The same person getting back to you about copying -

I can highlight, use the edit command at the top, like the other commenter said, and copy to Word now. I cannot left click and copy. No problem for me, just FYI.

Before (month or two ago), when I tried to highlight, and use the edit command, it would allow me to choose "copy". Then I would go to Word, and it would not paste what I had copied from you. That is why I was wondering if it was some block on your website.

Now, since I tried it again, it does paste into Word for me.

I know it sounds like a problem with my computer, but I tried it on some other websites, to make sure, and I didn't have any problem.

So, I do have a way to copy now, thank you for whatever you looked into because of it! I'm not sure if you changed anything, but I am glad to know it works now for me.

LadyLee said...

Dear Mrs Sherman,
Thank you for this blog. I have truly been encouraged, for His glory. I want you to know how helpful your writting have been, to draw my attention to all the beauty God has placed around us. "For the beauty of the earth, for the beauty of the skies, for the love which from our birth over and around us lies, Christ our God, to thee we raise this our hymn of grateful praise."
Folliott S. Pierpoint

Emmarinda said...

I imagine it was a nice, breathable fabric for the ladies to wear in the hot, Texas weather.

LadyLydiaSpeaks said...

The book explained how Texas had been a republic, a country of its own, and described the culture the women created. Some were women who came from better circumstances, and they created a life for their families in hard times.

LadyLydiaSpeaks said...

In the top painting of the woman in the blue skirt, I like the roominess in the blouse. Most patterns are too tight in the bodice and the sleeves. My next project will be bigger sleeves.

You can use cotton flannel (that they use for pyjamas and nightgowns) for dresses and cotton corduroy and cotton velveteen. All are warm fabrics for winter or outerwear like capes and coats. Coasts are VERY expensive. That is why I have taken to buying fleece and just wrapping it around the dress for outer wear.

I have made a white flannel blouse that was very nice, and I wore it with a vest and skirt made of corduroy. The pinwale cord is thinner and sews easier on the machine. It comes in wonderful colors and prints.

Emmarinda said...

The secret to keeping warm in the winter, at least what works for me, is to wear a hat or something on my head, and to wrap a scarf around my neck. I have done very well with a wool blend sweater and these accessories, even when I am up home for a visit in upstate NY.

LadyLydiaSpeaks said...

Sometimes people think of the southron states as warm. I lived there for quite awhile, and my parents before me, and found it actually snows in winter. A person does still need some warm clothing. Texas can get some fierce snow storms too. Having your head covered and feet warm and dry are essential to personal warmth in winter.
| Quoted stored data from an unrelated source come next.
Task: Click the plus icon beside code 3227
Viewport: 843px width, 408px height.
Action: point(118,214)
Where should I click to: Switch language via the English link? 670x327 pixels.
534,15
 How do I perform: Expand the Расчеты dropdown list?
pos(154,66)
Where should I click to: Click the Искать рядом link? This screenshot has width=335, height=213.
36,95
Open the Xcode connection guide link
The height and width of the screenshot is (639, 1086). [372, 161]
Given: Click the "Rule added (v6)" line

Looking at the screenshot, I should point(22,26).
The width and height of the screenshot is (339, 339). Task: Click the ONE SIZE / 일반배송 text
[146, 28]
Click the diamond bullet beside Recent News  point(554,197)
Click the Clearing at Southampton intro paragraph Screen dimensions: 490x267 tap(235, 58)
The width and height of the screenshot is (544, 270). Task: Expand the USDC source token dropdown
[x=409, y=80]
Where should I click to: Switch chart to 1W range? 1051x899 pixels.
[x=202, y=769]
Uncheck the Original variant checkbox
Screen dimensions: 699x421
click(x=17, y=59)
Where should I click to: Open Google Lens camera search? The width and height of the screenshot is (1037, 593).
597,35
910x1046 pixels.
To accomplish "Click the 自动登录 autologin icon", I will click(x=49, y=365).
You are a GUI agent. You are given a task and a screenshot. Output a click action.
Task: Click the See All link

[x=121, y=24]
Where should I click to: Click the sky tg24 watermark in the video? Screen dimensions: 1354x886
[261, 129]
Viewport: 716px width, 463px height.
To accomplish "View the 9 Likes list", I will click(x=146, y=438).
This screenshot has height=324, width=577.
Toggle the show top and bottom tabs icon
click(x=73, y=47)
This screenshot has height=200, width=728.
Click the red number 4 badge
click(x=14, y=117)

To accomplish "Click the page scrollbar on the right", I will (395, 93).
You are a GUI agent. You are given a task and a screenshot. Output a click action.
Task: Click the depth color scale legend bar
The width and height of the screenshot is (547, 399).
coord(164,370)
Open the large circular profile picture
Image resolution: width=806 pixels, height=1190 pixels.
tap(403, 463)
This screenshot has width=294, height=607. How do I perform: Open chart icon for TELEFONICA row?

Joanns has some cordoroy that is quite nice. I will post some here soon.

Anonymous said...

About every 3rd post, I thank you for your example and encouragement, and here I go again. I love this post about Texas women. We've struggled with debt for a long time, and it's very discouraging to me. My husband would like me to put the kids in school and get a job, but I just can't bring myself to do it. Knowing I don't have his full support is frustrating. But, I have to think of my sisters in the past who made a beautiful life with what they had to work with.

Thanks again!!!

Anonymous said...

Thank you for sharing about winter weight fabrics being used for all winter garments.

I have already been saving and purchasing a selection of winter fabrics such as corduroy, woolens, micro-suede and flannel to start making some winter garments.

I'll be including, a couple dresses, tops, skirts, a few wraps and head coverings.
I sure enjoyed your last post on clothing planning for a year. Funny I seem to remember being taught that in Jr. Highschool. Thanks for jogging my memory again.

Again thank you so much for sharing.

LLMajer said...

This is a wonderful post! I'm a Texan and found this fascinating! Thank you for sharing with us.

LadyLydiaSpeaks said...

I have a Texas father and a host of Texan relatives. I lived in Texas also and love it very much!! Long live the lone star.